英慈善団体「ナショナル・パーク・レスキュー」のナイオール・マカン博士らは5月初旬以降、ボツワナのオカヴァンゴ・デルタで350頭以上のゾウの死体を発見した。
死因は分かっておらず、ボツワナ政府によると、採取したサンプルの調査結果が出るのは数週間後だという。
ボツワナは、アフリカでゾウの頭数が3番目に多い国。
マカン博士によると、5月初めに地元の自然保護活動家がデルタ地帯の上空を飛行機で飛んだ。その際、ゾウが多数死んでいるのに気付き、政府に連絡した。
「その時には3時間で169頭の死体が確認された。たった3時間の飛行でそれだけを見つけ、数えられるというのは異常だ」とマカン博士は説明する。
「それから1カ月後にも調査が行われ、さらに多くの死体が発見された。全体では350頭を超えている」
「干ばつ以外の原因でこれほどの数のゾウが一度に死ぬのは前代未聞だ」
科学ニュースサイトPhys.orgによると、ゾウの死体からは象牙が持ち去られていないため、ボツワナ政府は5月の時点で密猟の可能性を排除している。

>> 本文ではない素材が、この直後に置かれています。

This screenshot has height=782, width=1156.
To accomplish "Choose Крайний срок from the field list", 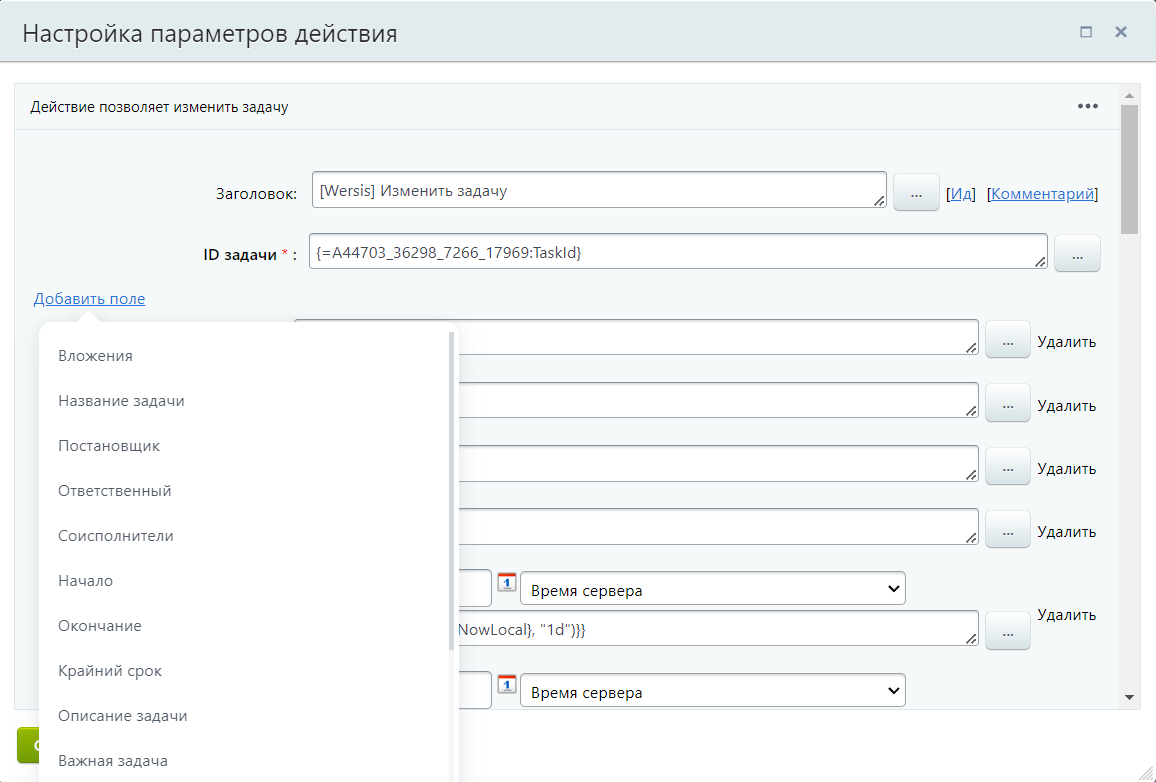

また、そのほかにも密猟が原因ではないことを示す証拠がいくつかあるという。
マカン博士は、「死んでいるのはゾウだけで、他の動物は見当たらない。もし密猟者がシアン化合物を使ったのなら、他の動物の死体も見つかるはずだ」と指摘した。
また、ボツワナでは昨年、自然発生した炭疽(たんそ)菌で少なくとも100頭のゾウが死んでいるが、今回の大量死には関係ないとマカン博士はみている。